For the second quarter of fiscal year 2023 ending July 2022, WMT’s total revenue grew 8.4% year over year to $152.86 billion. The company’s consolidated net income attributable to WMT increased 20.4% year-over-year to $5.15 billion or $1.88 per common share, up 23.7% year-over-year. year. WMT’s total assets were $247.20 billion as of July 31, 2022, compared to $238.55 billion a year ago.
WMT’s revenue and EPS for the fiscal year ending January 2024, is expected to increase 3.1% and 12.8% year-over-year to $613.68 billion and $6.60, respectively. The company has an impressive history of earnings surprises, as it surpassed consensus EPS estimates in three of its lagging four quarters.
The stock gained 8.4% in the past month and closed its last trading session at $142.51.
WMTs POWR ratings reflect solid prospects. The stock has an overall rating of A, which equates to a strong buy in our proprietary rating system. The POWR Ratings rate stocks on 118 different factors, each with its own weighting.
WMT has class B for growth, stability, sentiment and quality. It ranks number 5 out of 38 stocks within the A rating Grocery/Big Box Retailers industry
click here to see WMT’s additional POWR ratings for value and momentum.
Oracle company (ORCL)
ORCL offers products and services that are tailored to the needs of business IT environments. The company offers its cloud, licensing, hardware, support and services offerings, including applications, platforms and infrastructure, directly to companies across a variety of industries.
On October 20, ORCL announced its expanded partnership with NVIDIA Corp. (NVDA) to add tens of thousands of NVDA’s AI-processing graphics chips to its cloud and give customers access to NVIDIA software tools that can get even more performance out of it. Powerful cloud computing services broaden access to machine learning, data-hungry AI systems that were previously unreachable.
For the first quarter of fiscal year 2023 ending August 31, 2022, ORCL’s total revenue increased 17.7% year-over-year to $11.45 billion. The company’s non-GAAP operating income increased 3.3% year-over-year to $4.48 billion. The company’s total assets were $130.31 billion as of August 31, 2022, compared to $109.30 billion as of May 31, 2022.
ORCL’s revenue and earnings per share for fiscal 2023 are expected to grow 16.5% and 1.5% year-over-year to $49.45 billion and $4.97, respectively. The stock gained 23.8% last month and closed its last trading session at $77.36.

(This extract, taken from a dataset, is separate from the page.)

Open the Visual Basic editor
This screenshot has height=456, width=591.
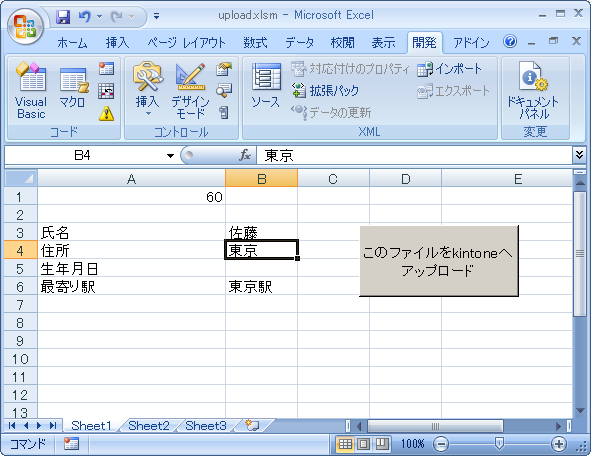click(x=31, y=90)
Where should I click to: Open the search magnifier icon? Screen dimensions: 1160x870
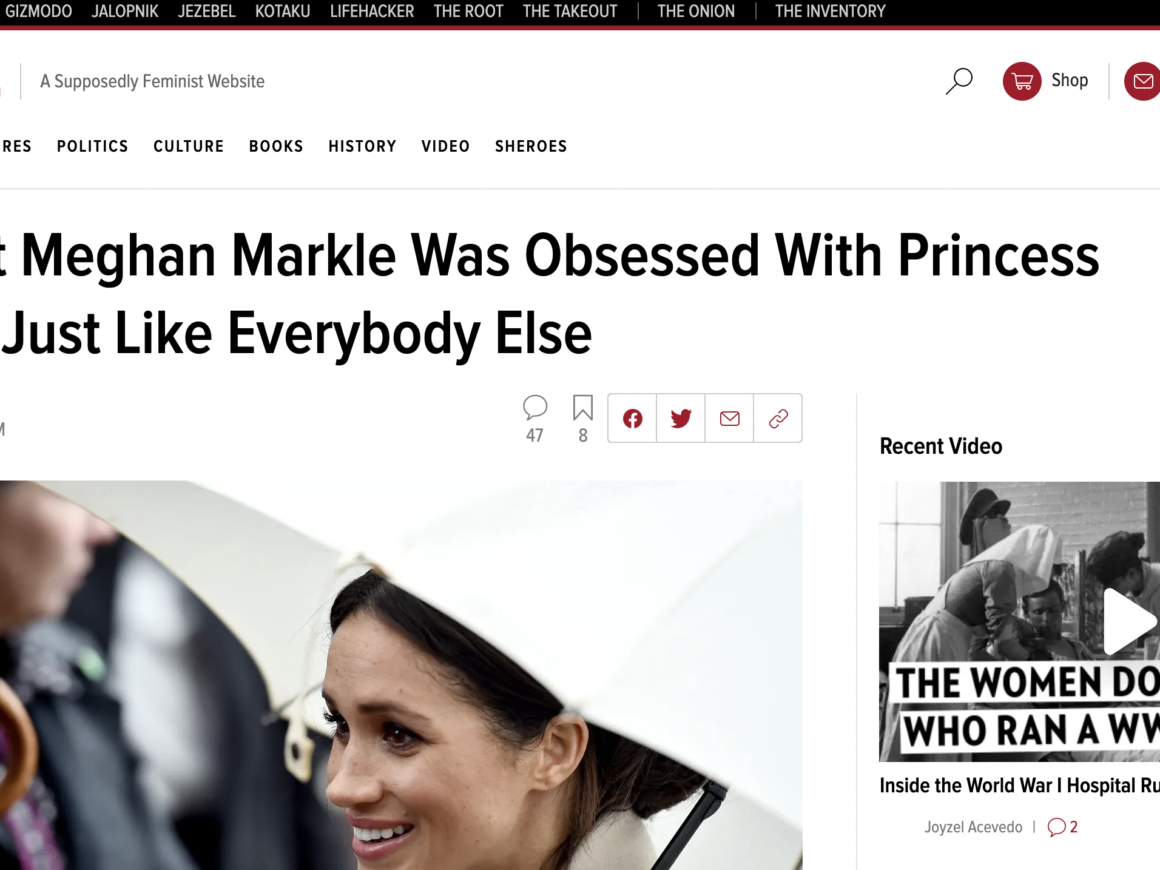tap(959, 81)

ORCL’s strong fundamentals are reflected in B’s overall rating, which translates to a Buy in our POWR Ratings system. It also has a grade B for growth and stability.
It ranks number 25 out of 146 shares in the Software application industry.
In addition to the above, additional POWR ratings for ORCL for value, momentum, sentiment and quality can be found here.
WMT shares traded at $142.33 per share Monday afternoon, down $0.18 (-0.13%). Year-to-date, the WMT is down -0.46%, versus the benchmark S&P 500 index’s gain of -17.74% over the same period.
About the author: Santanu Roy
Fascinated by the traditional and evolving factors influencing investment decisions, Santanu decided to pursue a career as an investment analyst. Before moving to investment research, he was a process officer at Cognizant. With a master’s degree in business administration and a fundamental approach to analyzing companies, he aims to help private investors identify the best long-term investment opportunities.